For the Mavs, Dirk, Terry and Howard really just mainly did the scoring and shooting. They only combined for 32 percent of the Mavs total rebounds, 29.8 percent of the assists, 35 percent of the turnovers and averaged 34.4 minutes a game. And that’s really what most every other combo did as well. Like Kobe, Pau Gasol and Lamar Odom were strong in scoring and rebounding, but weak in assists and three pointers. Tim Duncan, Tony Parker and Manu Ginobili kind of the same thing. And on down the line. Nobody really did everything like Durant, Green and Westbrook.
So what’s it mean? I’m not really sure, but it’s interesting nonetheless. Obviously, help is needed and you shouldn’t have three players providing THAT much of your team’s total production. It helps that the three are spread out fairly evenly on the court with Westbrook at the point picking up assists, Durant scoring and rebounding and Green scoring and rebounding. But still, KD had to do so much this season as he was third on the team in assists, first in blocks, second in steals and third in rebounds.

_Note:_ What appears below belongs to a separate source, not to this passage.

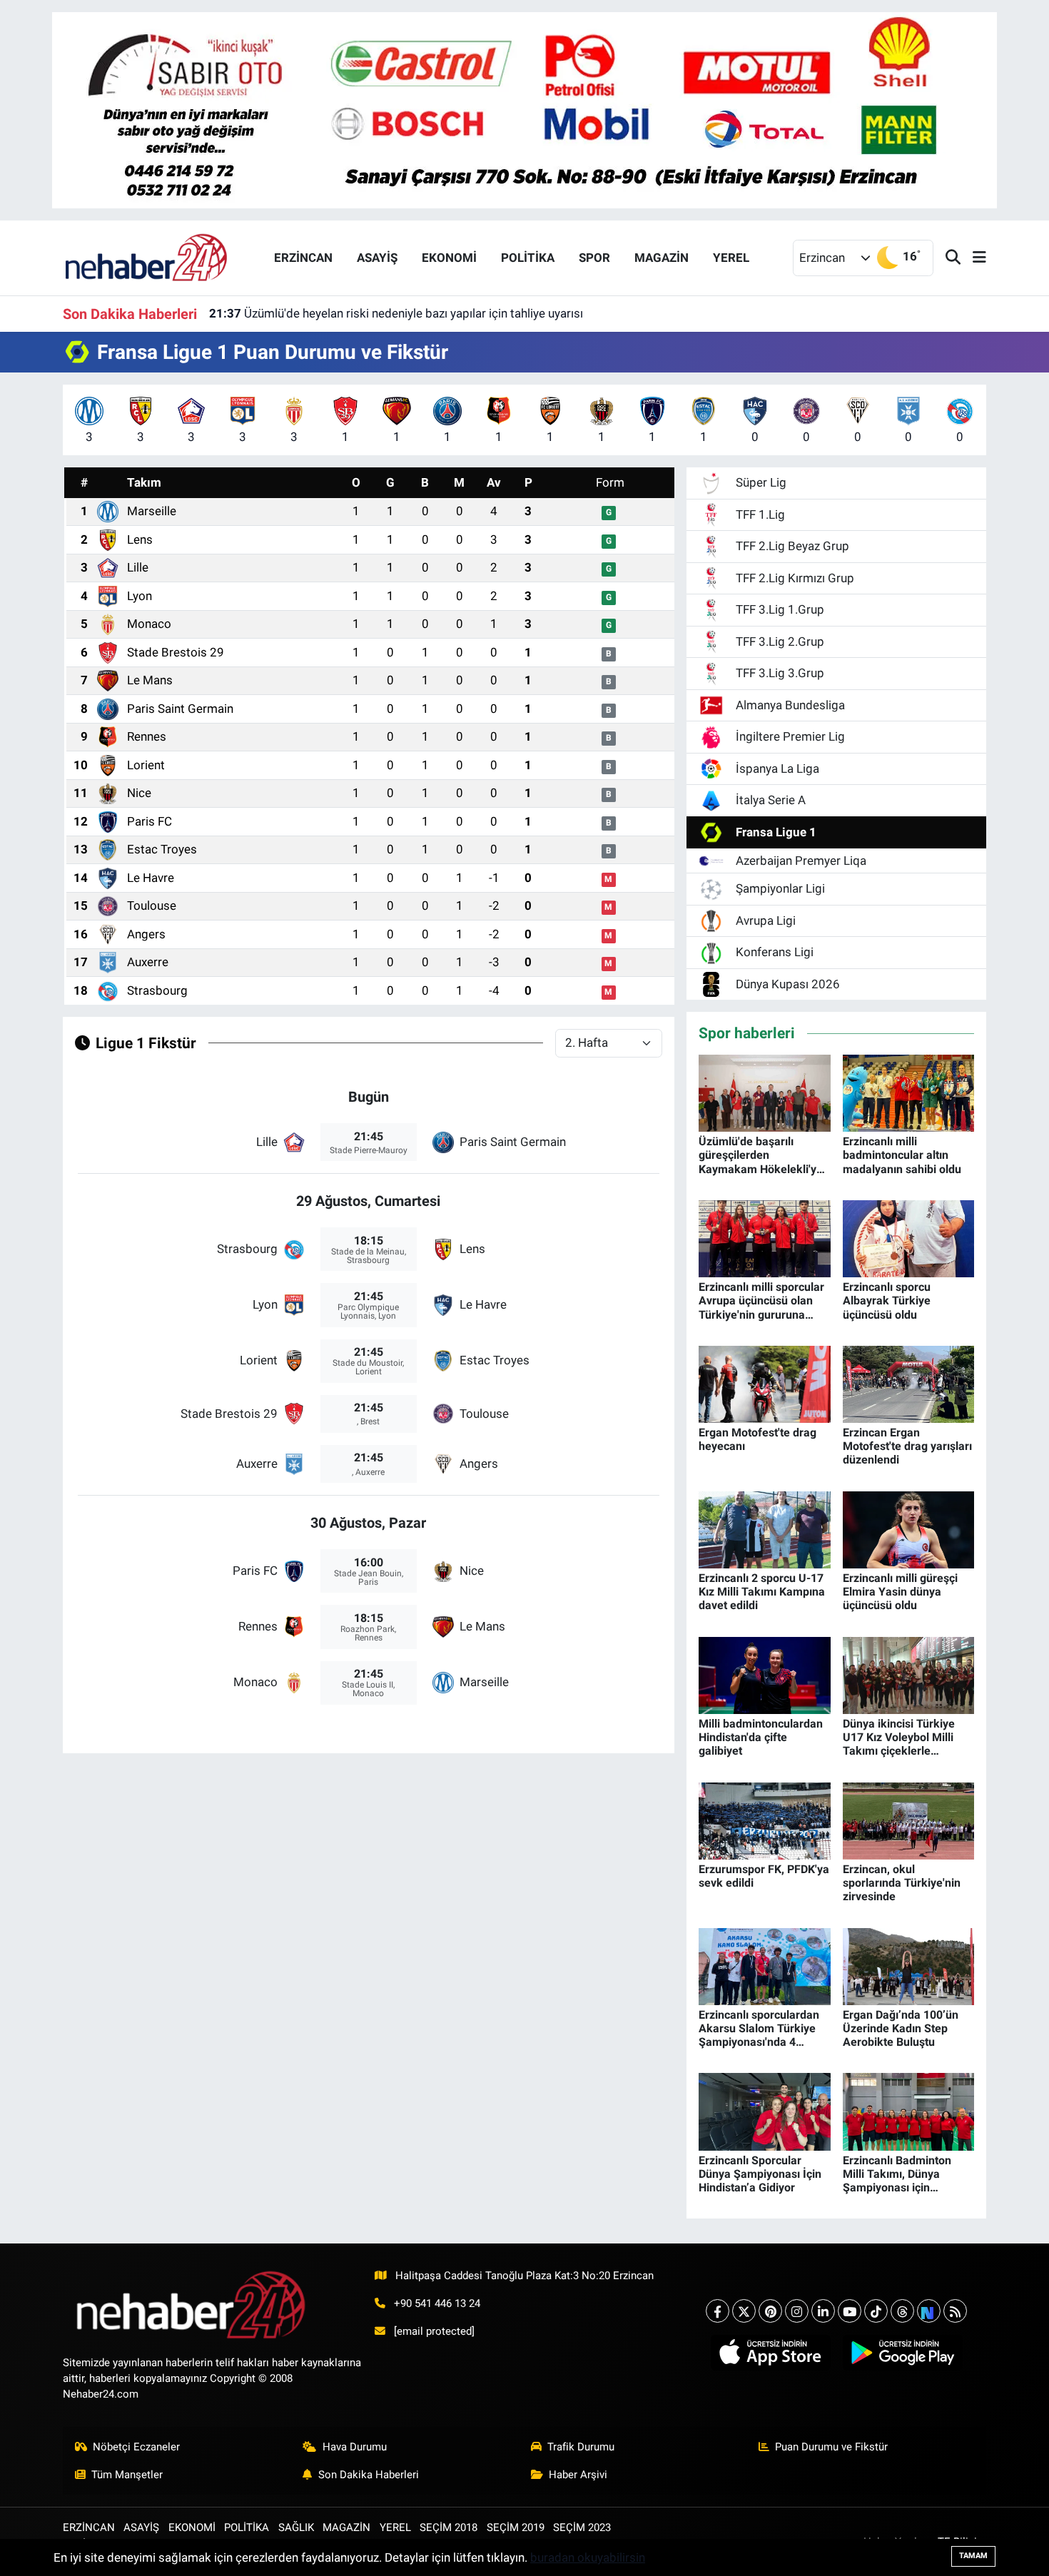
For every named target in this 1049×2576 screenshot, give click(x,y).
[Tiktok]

If you’ll notice, all the other teams with successful trios (Cavs, Mavs, Celtics, Spurs and Hornets) were all playoff teams and all had sterling records. And while they all had three very productive players, they also had this little thing called role players. Andersen Varejao and Delonte West. Rajon Rondo and Leon Powe. Roger Mason Jr. and Michael Finley. James Posey and Tyson Chandler. Who did OKC have in that key supplementary role? Nick Collison? Nenad Krstic? Earl “God Help Us” Watson? Those guys are decent players, but they aren’t the key major contributors. Maybe Krstic could be with a full season, but still help is needed. And let’s hope the balls bounce right and BIG help is on the way.